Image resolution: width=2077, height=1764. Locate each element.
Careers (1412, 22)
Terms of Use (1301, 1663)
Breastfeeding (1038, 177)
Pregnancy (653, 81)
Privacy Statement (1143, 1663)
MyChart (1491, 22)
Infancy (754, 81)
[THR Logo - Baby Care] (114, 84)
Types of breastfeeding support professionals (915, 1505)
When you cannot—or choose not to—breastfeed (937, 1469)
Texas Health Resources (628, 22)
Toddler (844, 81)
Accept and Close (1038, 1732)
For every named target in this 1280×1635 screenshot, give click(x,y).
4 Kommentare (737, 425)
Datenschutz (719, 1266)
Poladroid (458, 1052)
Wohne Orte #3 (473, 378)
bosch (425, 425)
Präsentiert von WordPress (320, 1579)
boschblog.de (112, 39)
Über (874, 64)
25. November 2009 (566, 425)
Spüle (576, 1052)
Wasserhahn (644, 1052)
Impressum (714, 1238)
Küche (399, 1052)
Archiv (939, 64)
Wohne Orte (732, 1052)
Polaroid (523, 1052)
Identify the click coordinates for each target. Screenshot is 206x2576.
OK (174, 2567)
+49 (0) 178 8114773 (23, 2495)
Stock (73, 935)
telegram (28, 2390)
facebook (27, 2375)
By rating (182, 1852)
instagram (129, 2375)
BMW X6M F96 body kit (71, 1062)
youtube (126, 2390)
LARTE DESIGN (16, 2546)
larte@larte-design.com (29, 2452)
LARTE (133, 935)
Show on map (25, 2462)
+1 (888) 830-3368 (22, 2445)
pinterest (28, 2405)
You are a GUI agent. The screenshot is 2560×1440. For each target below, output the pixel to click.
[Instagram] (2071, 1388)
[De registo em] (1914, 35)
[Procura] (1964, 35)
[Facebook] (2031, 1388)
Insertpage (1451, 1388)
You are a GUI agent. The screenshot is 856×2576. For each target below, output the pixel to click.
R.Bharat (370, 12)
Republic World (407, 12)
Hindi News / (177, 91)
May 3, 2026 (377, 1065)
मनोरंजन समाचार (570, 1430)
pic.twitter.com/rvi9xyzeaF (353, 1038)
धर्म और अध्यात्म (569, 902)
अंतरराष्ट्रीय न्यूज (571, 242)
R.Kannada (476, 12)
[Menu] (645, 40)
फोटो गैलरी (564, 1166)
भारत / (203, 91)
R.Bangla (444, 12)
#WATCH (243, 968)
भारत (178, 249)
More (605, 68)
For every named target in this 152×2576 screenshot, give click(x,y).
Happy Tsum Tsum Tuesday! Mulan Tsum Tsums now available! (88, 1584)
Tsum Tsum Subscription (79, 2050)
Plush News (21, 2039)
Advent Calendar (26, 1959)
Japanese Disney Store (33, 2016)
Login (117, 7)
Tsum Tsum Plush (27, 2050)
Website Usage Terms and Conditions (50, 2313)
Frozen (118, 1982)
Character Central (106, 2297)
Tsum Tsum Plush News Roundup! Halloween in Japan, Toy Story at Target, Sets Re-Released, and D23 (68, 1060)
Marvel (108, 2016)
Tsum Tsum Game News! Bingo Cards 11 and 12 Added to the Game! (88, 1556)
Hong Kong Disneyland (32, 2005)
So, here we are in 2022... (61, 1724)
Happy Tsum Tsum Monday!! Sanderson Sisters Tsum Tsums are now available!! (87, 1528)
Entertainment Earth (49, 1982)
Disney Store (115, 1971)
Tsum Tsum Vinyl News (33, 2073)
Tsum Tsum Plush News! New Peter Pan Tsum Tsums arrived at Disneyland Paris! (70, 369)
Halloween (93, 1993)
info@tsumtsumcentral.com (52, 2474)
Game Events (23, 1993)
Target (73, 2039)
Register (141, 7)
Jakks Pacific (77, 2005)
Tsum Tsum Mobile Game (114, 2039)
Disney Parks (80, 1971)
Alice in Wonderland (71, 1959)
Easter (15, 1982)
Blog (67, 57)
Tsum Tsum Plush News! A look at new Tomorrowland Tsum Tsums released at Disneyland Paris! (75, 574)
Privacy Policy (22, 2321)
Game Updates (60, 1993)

· · · ·

◆ **What you need to do**:
From the first line of the records above down to the line containing "Tsum Tsum Plush (27, 2050)", repeat each line exactly as written. Include both of those lines and add nothing.

◆ **Answer for this exercise**:
Image resolution: width=2077, height=1764. Locate each element.
Careers (1412, 22)
Terms of Use (1301, 1663)
Breastfeeding (1038, 177)
Pregnancy (653, 81)
Privacy Statement (1143, 1663)
MyChart (1491, 22)
Infancy (754, 81)
[THR Logo - Baby Care] (114, 84)
Types of breastfeeding support professionals (915, 1505)
When you cannot—or choose not to—breastfeed (937, 1469)
Texas Health Resources (628, 22)
Toddler (844, 81)
Accept and Close (1038, 1732)
For every named target in this 1280×1635 screenshot, give click(x,y).
4 Kommentare (737, 425)
Datenschutz (719, 1266)
Poladroid (458, 1052)
Wohne Orte #3 (473, 378)
bosch (425, 425)
Präsentiert von WordPress (320, 1579)
boschblog.de (112, 39)
Über (874, 64)
25. November 2009 (566, 425)
Spüle (576, 1052)
Wasserhahn (644, 1052)
Impressum (714, 1238)
Küche (399, 1052)
Archiv (939, 64)
Wohne Orte (732, 1052)
Polaroid (523, 1052)
Identify the click coordinates for each target. Screenshot is 206x2576.
OK (174, 2567)
+49 (0) 178 8114773 (23, 2495)
Stock (73, 935)
telegram (28, 2390)
facebook (27, 2375)
By rating (182, 1852)
instagram (129, 2375)
BMW X6M F96 body kit (71, 1062)
youtube (126, 2390)
LARTE DESIGN (16, 2546)
larte@larte-design.com (29, 2452)
LARTE (133, 935)
Show on map (25, 2462)
+1 (888) 830-3368 (22, 2445)
pinterest (28, 2405)
You are a GUI agent. The screenshot is 2560×1440. For each target below, output the pixel to click.
[Instagram] (2071, 1388)
[De registo em] (1914, 35)
[Procura] (1964, 35)
[Facebook] (2031, 1388)
Insertpage (1451, 1388)
You are a GUI agent. The screenshot is 856×2576. For each target below, output the pixel to click.
R.Bharat (370, 12)
Republic World (407, 12)
Hindi News / (177, 91)
May 3, 2026 (377, 1065)
मनोरंजन समाचार (570, 1430)
pic.twitter.com/rvi9xyzeaF (353, 1038)
धर्म और अध्यात्म (569, 902)
अंतरराष्ट्रीय न्यूज (571, 242)
R.Kannada (476, 12)
[Menu] (645, 40)
फोटो गैलरी (564, 1166)
भारत / (203, 91)
R.Bangla (444, 12)
#WATCH (243, 968)
भारत (178, 249)
More (605, 68)
For every named target in this 152×2576 screenshot, give click(x,y).
Happy Tsum Tsum Tuesday! Mulan Tsum Tsums now available! (88, 1584)
Tsum Tsum Subscription (79, 2050)
Plush News (21, 2039)
Advent Calendar (26, 1959)
Japanese Disney Store (33, 2016)
Login (117, 7)
Tsum Tsum Plush (27, 2050)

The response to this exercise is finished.